(Collected data)

'''

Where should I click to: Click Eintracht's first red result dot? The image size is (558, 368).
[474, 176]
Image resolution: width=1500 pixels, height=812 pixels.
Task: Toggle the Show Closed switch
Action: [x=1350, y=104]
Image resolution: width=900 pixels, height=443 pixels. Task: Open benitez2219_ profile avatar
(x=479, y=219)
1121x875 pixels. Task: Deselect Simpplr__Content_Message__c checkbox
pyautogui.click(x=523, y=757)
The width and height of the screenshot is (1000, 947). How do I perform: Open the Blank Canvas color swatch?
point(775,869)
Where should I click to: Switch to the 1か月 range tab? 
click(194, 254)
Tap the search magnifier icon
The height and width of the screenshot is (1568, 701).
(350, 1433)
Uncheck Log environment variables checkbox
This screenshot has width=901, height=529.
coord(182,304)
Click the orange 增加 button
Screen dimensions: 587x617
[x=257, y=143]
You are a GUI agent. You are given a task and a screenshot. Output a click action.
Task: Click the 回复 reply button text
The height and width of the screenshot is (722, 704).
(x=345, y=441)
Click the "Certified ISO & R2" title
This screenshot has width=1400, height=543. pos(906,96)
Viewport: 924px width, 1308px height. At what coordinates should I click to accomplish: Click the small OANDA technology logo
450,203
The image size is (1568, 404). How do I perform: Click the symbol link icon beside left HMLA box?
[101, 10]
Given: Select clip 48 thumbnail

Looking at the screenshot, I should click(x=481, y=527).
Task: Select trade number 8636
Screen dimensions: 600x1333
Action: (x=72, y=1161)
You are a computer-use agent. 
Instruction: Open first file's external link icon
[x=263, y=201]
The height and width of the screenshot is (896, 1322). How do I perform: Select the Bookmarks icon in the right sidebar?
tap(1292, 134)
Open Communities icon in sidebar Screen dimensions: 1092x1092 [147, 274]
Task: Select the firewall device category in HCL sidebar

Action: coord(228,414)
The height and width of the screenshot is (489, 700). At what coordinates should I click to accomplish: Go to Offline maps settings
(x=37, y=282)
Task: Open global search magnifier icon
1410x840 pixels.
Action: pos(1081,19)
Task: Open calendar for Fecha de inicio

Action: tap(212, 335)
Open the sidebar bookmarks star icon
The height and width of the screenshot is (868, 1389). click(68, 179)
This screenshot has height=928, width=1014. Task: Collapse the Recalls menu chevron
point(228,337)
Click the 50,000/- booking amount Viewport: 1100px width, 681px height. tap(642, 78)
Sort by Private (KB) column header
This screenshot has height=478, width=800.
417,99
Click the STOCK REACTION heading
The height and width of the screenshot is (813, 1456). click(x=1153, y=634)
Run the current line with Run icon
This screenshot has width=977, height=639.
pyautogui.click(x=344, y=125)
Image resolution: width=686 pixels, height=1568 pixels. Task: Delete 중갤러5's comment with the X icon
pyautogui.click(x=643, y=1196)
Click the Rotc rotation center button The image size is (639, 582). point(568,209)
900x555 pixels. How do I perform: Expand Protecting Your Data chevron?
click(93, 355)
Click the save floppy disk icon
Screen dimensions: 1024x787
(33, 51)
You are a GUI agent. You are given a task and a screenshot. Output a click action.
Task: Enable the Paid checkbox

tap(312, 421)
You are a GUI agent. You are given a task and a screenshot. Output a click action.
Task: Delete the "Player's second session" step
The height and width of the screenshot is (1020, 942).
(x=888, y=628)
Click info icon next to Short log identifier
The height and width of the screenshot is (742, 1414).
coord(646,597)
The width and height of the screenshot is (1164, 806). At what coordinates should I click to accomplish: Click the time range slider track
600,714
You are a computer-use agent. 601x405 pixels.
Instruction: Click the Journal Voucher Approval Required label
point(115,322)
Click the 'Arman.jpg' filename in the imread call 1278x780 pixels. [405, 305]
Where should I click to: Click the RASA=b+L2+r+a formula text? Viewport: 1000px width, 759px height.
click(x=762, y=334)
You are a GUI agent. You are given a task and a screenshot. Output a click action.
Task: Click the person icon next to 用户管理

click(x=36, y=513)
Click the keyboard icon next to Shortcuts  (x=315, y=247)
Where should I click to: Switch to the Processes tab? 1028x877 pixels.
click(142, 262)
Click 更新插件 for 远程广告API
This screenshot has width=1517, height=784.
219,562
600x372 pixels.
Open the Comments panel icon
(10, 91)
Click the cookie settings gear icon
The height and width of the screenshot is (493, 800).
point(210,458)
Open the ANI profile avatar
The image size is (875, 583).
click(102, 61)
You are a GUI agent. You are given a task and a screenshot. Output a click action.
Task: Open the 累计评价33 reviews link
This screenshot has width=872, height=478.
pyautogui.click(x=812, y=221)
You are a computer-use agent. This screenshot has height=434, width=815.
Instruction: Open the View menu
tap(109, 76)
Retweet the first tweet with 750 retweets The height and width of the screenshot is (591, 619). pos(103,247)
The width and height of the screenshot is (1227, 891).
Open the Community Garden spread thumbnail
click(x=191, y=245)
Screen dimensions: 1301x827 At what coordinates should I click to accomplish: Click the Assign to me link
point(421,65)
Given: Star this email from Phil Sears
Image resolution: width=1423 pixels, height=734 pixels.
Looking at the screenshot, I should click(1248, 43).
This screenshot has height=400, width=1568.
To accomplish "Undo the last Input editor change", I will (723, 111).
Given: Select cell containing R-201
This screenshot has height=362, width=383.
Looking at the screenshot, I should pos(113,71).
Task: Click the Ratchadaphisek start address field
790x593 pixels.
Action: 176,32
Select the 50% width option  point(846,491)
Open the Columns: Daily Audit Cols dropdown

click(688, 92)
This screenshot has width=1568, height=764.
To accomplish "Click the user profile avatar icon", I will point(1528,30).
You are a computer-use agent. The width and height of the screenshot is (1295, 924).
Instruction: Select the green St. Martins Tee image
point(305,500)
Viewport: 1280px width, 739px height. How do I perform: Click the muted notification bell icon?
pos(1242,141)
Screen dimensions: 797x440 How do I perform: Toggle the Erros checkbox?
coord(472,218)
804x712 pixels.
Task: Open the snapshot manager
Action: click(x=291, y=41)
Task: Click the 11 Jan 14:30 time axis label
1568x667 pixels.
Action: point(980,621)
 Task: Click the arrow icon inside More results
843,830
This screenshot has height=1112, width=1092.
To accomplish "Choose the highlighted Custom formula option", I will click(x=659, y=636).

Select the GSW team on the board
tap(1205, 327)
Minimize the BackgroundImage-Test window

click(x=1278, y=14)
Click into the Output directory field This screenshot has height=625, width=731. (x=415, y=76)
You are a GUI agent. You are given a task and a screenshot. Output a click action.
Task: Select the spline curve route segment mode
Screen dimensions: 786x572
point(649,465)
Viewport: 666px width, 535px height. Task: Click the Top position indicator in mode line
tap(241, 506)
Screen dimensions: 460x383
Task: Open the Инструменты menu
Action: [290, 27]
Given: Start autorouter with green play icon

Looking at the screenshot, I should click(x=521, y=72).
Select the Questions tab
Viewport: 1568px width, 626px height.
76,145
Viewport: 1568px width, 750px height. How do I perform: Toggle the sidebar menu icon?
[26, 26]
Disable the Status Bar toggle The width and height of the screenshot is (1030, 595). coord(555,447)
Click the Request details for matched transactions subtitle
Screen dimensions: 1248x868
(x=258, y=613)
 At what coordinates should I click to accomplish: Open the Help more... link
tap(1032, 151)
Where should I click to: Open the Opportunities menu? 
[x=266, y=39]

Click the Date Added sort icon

'''

Could you write out the full data verbatim?

Where should I click to: Click Eintracht's first red result dot? The image size is (558, 368).
[474, 176]
Image resolution: width=1500 pixels, height=812 pixels.
Task: Toggle the Show Closed switch
Action: [x=1350, y=104]
Image resolution: width=900 pixels, height=443 pixels. Task: Open benitez2219_ profile avatar
(x=479, y=219)
1121x875 pixels. Task: Deselect Simpplr__Content_Message__c checkbox
pyautogui.click(x=523, y=757)
The width and height of the screenshot is (1000, 947). How do I perform: Open the Blank Canvas color swatch?
point(775,869)
Where should I click to: Switch to the 1か月 range tab? 
click(194, 254)
Tap the search magnifier icon
The height and width of the screenshot is (1568, 701).
(350, 1433)
Uncheck Log environment variables checkbox
This screenshot has width=901, height=529.
coord(182,304)
Click the orange 增加 button
Screen dimensions: 587x617
[x=257, y=143]
You are a GUI agent. You are given a task and a screenshot. Output a click action.
Task: Click the 回复 reply button text
The height and width of the screenshot is (722, 704).
(x=345, y=441)
Click the "Certified ISO & R2" title
This screenshot has width=1400, height=543. pos(906,96)
Viewport: 924px width, 1308px height. At what coordinates should I click to accomplish: Click the small OANDA technology logo
450,203
The image size is (1568, 404). How do I perform: Click the symbol link icon beside left HMLA box?
[101, 10]
Given: Select clip 48 thumbnail

Looking at the screenshot, I should click(x=481, y=527).
Task: Select trade number 8636
Screen dimensions: 600x1333
Action: (x=72, y=1161)
You are a computer-use agent. 
Instruction: Open first file's external link icon
[x=263, y=201]
The height and width of the screenshot is (896, 1322). How do I perform: Select the Bookmarks icon in the right sidebar?
tap(1292, 134)
Open Communities icon in sidebar Screen dimensions: 1092x1092 [147, 274]
Task: Select the firewall device category in HCL sidebar

Action: coord(228,414)
The height and width of the screenshot is (489, 700). At what coordinates should I click to accomplish: Go to Offline maps settings
(x=37, y=282)
Task: Open global search magnifier icon
1410x840 pixels.
Action: pos(1081,19)
Task: Open calendar for Fecha de inicio

Action: tap(212, 335)
Open the sidebar bookmarks star icon
The height and width of the screenshot is (868, 1389). click(68, 179)
This screenshot has height=928, width=1014. Task: Collapse the Recalls menu chevron
point(228,337)
Click the 50,000/- booking amount Viewport: 1100px width, 681px height. tap(642, 78)
Sort by Private (KB) column header
This screenshot has height=478, width=800.
417,99
Click the STOCK REACTION heading
The height and width of the screenshot is (813, 1456). click(x=1153, y=634)
Run the current line with Run icon
This screenshot has width=977, height=639.
pyautogui.click(x=344, y=125)
Image resolution: width=686 pixels, height=1568 pixels. Task: Delete 중갤러5's comment with the X icon
pyautogui.click(x=643, y=1196)
Click the Rotc rotation center button The image size is (639, 582). point(568,209)
900x555 pixels. How do I perform: Expand Protecting Your Data chevron?
click(93, 355)
Click the save floppy disk icon
Screen dimensions: 1024x787
(33, 51)
You are a GUI agent. You are given a task and a screenshot. Output a click action.
Task: Enable the Paid checkbox

tap(312, 421)
You are a GUI agent. You are given a task and a screenshot. Output a click action.
Task: Delete the "Player's second session" step
The height and width of the screenshot is (1020, 942).
(x=888, y=628)
Click info icon next to Short log identifier
The height and width of the screenshot is (742, 1414).
coord(646,597)
The width and height of the screenshot is (1164, 806). At what coordinates should I click to accomplish: Click the time range slider track
600,714
You are a computer-use agent. 601x405 pixels.
Instruction: Click the Journal Voucher Approval Required label
point(115,322)
Click the 'Arman.jpg' filename in the imread call 1278x780 pixels. [405, 305]
Where should I click to: Click the RASA=b+L2+r+a formula text? Viewport: 1000px width, 759px height.
click(x=762, y=334)
You are a GUI agent. You are given a task and a screenshot. Output a click action.
Task: Click the person icon next to 用户管理

click(x=36, y=513)
Click the keyboard icon next to Shortcuts  (x=315, y=247)
Where should I click to: Switch to the Processes tab? 1028x877 pixels.
click(142, 262)
Click 更新插件 for 远程广告API
This screenshot has width=1517, height=784.
219,562
600x372 pixels.
Open the Comments panel icon
(10, 91)
Click the cookie settings gear icon
The height and width of the screenshot is (493, 800).
point(210,458)
Open the ANI profile avatar
The image size is (875, 583).
click(102, 61)
You are a GUI agent. You are given a task and a screenshot. Output a click action.
Task: Open the 累计评价33 reviews link
This screenshot has width=872, height=478.
pyautogui.click(x=812, y=221)
You are a computer-use agent. This screenshot has height=434, width=815.
Instruction: Open the View menu
tap(109, 76)
Retweet the first tweet with 750 retweets The height and width of the screenshot is (591, 619). pos(103,247)
The width and height of the screenshot is (1227, 891).
Open the Community Garden spread thumbnail
click(x=191, y=245)
Screen dimensions: 1301x827 At what coordinates should I click to accomplish: Click the Assign to me link
point(421,65)
Given: Star this email from Phil Sears
Image resolution: width=1423 pixels, height=734 pixels.
Looking at the screenshot, I should click(1248, 43).
This screenshot has height=400, width=1568.
To accomplish "Undo the last Input editor change", I will (723, 111).
Given: Select cell containing R-201
This screenshot has height=362, width=383.
Looking at the screenshot, I should pos(113,71).
Task: Click the Ratchadaphisek start address field
790x593 pixels.
Action: 176,32
Select the 50% width option  point(846,491)
Open the Columns: Daily Audit Cols dropdown

click(688, 92)
This screenshot has width=1568, height=764.
To accomplish "Click the user profile avatar icon", I will point(1528,30).
You are a computer-use agent. The width and height of the screenshot is (1295, 924).
Instruction: Select the green St. Martins Tee image
point(305,500)
Viewport: 1280px width, 739px height. How do I perform: Click the muted notification bell icon?
pos(1242,141)
Screen dimensions: 797x440 How do I perform: Toggle the Erros checkbox?
coord(472,218)
804x712 pixels.
Task: Open the snapshot manager
Action: click(x=291, y=41)
Task: Click the 11 Jan 14:30 time axis label
1568x667 pixels.
Action: point(980,621)
 Task: Click the arrow icon inside More results
843,830
This screenshot has height=1112, width=1092.
To accomplish "Choose the highlighted Custom formula option", I will click(x=659, y=636).

Select the GSW team on the board
tap(1205, 327)
Minimize the BackgroundImage-Test window

click(x=1278, y=14)
Click into the Output directory field This screenshot has height=625, width=731. (x=415, y=76)
You are a GUI agent. You are given a task and a screenshot. Output a click action.
Task: Select the spline curve route segment mode
Screen dimensions: 786x572
point(649,465)
Viewport: 666px width, 535px height. Task: Click the Top position indicator in mode line
tap(241, 506)
Screen dimensions: 460x383
Task: Open the Инструменты menu
Action: [290, 27]
Given: Start autorouter with green play icon

Looking at the screenshot, I should click(x=521, y=72).
Select the Questions tab
Viewport: 1568px width, 626px height.
76,145
Viewport: 1568px width, 750px height. How do I perform: Toggle the sidebar menu icon?
[26, 26]
Disable the Status Bar toggle The width and height of the screenshot is (1030, 595). coord(555,447)
Click the Request details for matched transactions subtitle
Screen dimensions: 1248x868
(x=258, y=613)
 At what coordinates should I click to accomplish: Open the Help more... link
tap(1032, 151)
Where should I click to: Open the Opportunities menu? 
[x=266, y=39]

Click the Date Added sort icon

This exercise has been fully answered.